アメリカ独立宣言はイギリスによって統治されていた北米13植民地が独立したことを宣言する文書です。1776年7月4日大陸会議によってフィラデルフィアで採択されたことを記念して独立記念日としています。独立宣言は、「基本的人権と革命権に関する前文」、「国王の暴政と本国(=イギリス)議会・本国人への苦情」に関する28ヶ条の本文、そして「独立を宣言する結語」の3部から成っています。なぜこの独立宣言が重要かというと基本的人権・国民主権という思想が盛り込まれていることにあります。「全ての人間は平等に造られている」とし、不可侵・不可譲の自然権として「生命、自由、幸福の追求」の権利を掲げた前文は、アメリカ独立革命の理論的根拠を要約していて、日本国憲法にも盛り込まれています。アメリカの独立宣言の思想は名誉革命を理論的に正当化したジョン・ロックの自然法理論の流れを汲んでいます。
福澤諭吉はその著書『西洋事情』で「千七百七十六年第七月四日亜米利加十三州独立ノ檄文」としてアメリカ独立宣言の全文を和訳して紹介しました。そして冒頭はのちの『学問のすゝめ』初編冒頭に引用され、人々に広く知られるところとなりました。
アメリカの独立宣言は明治時代の民権運動や太平洋戦争後の日本の民主主義にも大きな影響を与えてきたといえます。日本だけでなく、ベルギー、ニュージーランドの独立宣言にも影響しているそうです。

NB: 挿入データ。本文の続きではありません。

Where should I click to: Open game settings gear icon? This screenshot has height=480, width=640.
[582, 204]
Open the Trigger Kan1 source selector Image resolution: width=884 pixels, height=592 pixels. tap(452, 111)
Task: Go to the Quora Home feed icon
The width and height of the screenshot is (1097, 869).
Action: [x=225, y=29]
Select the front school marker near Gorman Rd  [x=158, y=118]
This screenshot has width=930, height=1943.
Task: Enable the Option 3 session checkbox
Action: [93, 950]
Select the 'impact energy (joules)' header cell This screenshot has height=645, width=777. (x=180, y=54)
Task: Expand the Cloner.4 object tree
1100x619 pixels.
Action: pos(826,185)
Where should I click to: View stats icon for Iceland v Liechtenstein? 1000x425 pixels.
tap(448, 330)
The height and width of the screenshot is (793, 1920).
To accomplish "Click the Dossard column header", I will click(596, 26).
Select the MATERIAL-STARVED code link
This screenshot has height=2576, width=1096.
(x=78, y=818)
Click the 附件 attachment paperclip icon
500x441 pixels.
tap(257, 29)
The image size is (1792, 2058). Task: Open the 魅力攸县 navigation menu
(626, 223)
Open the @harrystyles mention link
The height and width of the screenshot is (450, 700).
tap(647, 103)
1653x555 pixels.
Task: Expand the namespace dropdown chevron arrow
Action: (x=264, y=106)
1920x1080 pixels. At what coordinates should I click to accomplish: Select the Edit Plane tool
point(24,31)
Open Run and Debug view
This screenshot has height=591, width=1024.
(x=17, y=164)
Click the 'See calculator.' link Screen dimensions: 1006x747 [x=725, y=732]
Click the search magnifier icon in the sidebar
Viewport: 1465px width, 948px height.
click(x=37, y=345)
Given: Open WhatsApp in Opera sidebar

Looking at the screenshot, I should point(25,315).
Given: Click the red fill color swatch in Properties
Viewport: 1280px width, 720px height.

日本を除くほぼ世界中の国に独立宣言がありますが、どうして日本にはないのでしょうか。「独立したという歴史がない」というのが回答ですが、逆にいえば植民地時代がなかったということでもあります。一時期米軍の占領下にあり、主権がなかった時期はあったのですが、武力で奪い返したわけでなく、独立という感じがしないからでもあります。建国記念日というのはありますが、独立記念日ではないです。反対に日本支配から逃れた国は自軍の武力による回復でなくても独立記念日としています。日本人に支配・被支配という概念がないわけではなく、古来、内戦は何度もあり政権交代も起きていますが、外国支配の歴史はほとんどないため、独立という概念が薄いのでしょう。この独立independentという語の意味も実感がないみたいで、反義語のdependentが依存ですが、依存することの違和感もあまりないようです。これは親子関係にも影響があり、日本の親子関係は相互依存的なことが外国人からよく指摘されます。それは文化なので他人がとやかくいうことではないのですが、国家的な依存関係は重要な意味をもちます。日本の外交はとかく依存関係重視に見えますが、他国には通用しないことを外交官はこの機会にもっと学習すべきではないでしょうか。